O mercado financeiro projeta estabilidade nos principais indicadores econômicos para 2025, incluindo a expansão do Produto Interno Bruto (PIB) e a inflação. As estimativas foram compiladas e divulgadas nesta segunda-feira.

A expectativa para o crescimento da economia brasileira em 2025 se mantém em 2,16%. Para 2026, a projeção para o PIB é de 1,78%. As previsões para 2027 e 2028 apontam para expansão de 1,88% e 2%, respectivamente.

A projeção para a cotação do dólar é de R$ 5,41 ao final deste ano. Para o fim de 2026, a estimativa é que a moeda americana atinja R$ 5,50.

No que se refere à inflação, a projeção para o Índice Nacional de Preços ao Consumidor Amplo (IPCA) é de 4,55% para 2025. Para 2026, a estimativa permanece em 4,2%. Já para 2027 e 2028, as projeções indicam 3,8% e 3,5%, respectivamente.

A estimativa para a inflação em 2025 ainda se encontra acima do teto da meta estabelecida pelo Conselho Monetário Nacional (CMN), que é de 3%, com uma margem de tolerância de 1,5 ponto percentual para mais ou para menos, estabelecendo um intervalo entre 1,5% e 4,5%.

Em setembro, a inflação oficial registrou um aumento de 0,48%, influenciada pelo aumento nas tarifas de energia elétrica. Nos últimos 12 meses, o IPCA acumula uma alta de 5,17%, de acordo com dados do Instituto Brasileiro de Geografia e Estatística (IBGE).

O Comitê de Política Monetária (Copom) do Banco Central (BC) definiu a taxa básica de juros (Selic) em 15% ao ano como instrumento para alcançar a meta de inflação.
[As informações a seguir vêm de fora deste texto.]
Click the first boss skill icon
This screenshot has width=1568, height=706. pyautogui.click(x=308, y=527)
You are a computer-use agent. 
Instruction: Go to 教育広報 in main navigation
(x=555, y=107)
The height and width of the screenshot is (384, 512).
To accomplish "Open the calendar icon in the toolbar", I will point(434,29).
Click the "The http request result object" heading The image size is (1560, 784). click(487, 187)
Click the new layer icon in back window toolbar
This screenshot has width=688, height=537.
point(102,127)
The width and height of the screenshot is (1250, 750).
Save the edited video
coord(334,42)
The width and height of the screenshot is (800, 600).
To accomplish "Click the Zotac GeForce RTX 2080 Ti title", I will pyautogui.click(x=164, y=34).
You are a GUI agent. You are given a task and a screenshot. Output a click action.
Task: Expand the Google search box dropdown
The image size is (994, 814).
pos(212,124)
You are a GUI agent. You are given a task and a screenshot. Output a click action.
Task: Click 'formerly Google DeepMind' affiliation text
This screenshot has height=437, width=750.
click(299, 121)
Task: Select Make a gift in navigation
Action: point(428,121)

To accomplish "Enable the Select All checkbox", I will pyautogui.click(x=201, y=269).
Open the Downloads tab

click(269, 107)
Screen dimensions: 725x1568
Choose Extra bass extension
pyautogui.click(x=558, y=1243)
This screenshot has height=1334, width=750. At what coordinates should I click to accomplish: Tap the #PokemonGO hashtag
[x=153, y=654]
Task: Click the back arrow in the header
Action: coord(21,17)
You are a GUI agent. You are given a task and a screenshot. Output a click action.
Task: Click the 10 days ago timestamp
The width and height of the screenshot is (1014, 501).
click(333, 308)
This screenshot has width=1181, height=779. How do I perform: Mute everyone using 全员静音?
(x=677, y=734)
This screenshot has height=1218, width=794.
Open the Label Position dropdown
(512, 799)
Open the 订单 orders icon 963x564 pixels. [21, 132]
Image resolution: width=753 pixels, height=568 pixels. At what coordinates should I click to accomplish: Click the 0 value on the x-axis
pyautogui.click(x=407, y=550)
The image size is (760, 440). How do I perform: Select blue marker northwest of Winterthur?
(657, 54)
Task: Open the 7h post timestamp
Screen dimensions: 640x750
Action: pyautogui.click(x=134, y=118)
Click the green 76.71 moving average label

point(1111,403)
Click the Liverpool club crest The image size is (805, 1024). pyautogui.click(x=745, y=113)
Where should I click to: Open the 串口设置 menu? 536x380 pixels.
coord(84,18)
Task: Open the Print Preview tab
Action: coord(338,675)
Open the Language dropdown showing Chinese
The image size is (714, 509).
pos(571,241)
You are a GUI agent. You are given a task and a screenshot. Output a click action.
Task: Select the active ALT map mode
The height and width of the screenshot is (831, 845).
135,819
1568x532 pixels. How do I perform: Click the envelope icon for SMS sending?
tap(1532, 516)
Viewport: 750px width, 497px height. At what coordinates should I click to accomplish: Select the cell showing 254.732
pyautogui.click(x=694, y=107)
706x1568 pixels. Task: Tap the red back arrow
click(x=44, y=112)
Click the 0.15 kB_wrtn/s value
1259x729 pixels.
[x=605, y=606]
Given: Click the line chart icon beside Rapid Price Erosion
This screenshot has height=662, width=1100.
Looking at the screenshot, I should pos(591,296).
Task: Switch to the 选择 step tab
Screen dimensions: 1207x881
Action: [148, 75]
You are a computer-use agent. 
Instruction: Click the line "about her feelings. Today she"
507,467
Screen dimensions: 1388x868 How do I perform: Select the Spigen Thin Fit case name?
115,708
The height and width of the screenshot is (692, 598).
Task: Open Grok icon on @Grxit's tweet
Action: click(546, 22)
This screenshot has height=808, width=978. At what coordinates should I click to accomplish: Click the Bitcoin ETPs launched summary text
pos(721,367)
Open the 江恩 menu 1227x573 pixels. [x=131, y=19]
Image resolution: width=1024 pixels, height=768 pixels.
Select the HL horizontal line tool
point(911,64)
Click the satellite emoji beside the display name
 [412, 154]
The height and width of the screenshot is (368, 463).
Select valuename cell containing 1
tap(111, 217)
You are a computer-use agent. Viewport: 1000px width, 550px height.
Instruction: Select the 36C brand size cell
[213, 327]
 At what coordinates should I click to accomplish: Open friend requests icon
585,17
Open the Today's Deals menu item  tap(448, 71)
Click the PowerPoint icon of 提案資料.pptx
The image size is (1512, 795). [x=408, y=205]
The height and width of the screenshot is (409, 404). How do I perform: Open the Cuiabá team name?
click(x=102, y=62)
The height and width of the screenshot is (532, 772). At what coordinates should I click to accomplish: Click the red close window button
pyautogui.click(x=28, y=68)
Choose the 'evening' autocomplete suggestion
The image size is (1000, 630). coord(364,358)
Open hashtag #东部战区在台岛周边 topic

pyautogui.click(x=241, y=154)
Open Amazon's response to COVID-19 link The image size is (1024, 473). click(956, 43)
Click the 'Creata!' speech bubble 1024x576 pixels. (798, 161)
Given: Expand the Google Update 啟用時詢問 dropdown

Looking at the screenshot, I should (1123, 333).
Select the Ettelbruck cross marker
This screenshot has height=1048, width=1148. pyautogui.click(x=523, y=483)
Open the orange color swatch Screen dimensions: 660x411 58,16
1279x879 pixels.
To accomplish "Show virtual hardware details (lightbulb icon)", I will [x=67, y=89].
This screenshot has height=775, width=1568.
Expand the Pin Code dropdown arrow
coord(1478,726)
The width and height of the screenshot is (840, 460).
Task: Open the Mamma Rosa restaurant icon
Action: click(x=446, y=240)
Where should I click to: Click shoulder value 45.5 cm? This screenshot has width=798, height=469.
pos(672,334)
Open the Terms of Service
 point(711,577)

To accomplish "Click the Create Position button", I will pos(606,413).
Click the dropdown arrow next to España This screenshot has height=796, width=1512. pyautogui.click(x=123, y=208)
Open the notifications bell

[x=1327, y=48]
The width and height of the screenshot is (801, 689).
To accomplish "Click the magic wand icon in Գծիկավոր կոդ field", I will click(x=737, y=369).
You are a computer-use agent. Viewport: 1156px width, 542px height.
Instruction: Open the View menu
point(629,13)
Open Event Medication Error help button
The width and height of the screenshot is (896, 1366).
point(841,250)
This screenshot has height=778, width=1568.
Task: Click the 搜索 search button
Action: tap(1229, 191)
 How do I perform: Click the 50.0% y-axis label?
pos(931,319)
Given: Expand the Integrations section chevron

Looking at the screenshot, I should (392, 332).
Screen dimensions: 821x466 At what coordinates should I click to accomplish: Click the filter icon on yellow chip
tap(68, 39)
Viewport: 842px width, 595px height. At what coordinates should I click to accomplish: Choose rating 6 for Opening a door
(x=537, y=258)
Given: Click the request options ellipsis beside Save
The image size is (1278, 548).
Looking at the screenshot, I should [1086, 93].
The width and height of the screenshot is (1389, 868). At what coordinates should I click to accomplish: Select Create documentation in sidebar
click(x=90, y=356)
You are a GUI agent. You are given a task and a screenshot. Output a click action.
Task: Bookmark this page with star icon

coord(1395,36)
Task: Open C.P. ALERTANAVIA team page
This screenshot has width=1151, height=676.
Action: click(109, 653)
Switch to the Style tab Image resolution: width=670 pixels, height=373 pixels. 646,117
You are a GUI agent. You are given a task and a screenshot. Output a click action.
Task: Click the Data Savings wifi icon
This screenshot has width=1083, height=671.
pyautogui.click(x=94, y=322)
A recente decisão do Copom manteve a Selic estável, embora o comitê não descarte a possibilidade de elevar os juros no futuro, caso necessário.

Analistas estimam que a taxa básica de juros encerre 2025 em 15% ao ano. Para o final de 2026, a expectativa é de uma queda para 12,25% ao ano. Para 2027 e 2028, a previsão é de novas reduções, atingindo 10,5% ao ano e 10% ao ano, respectivamente.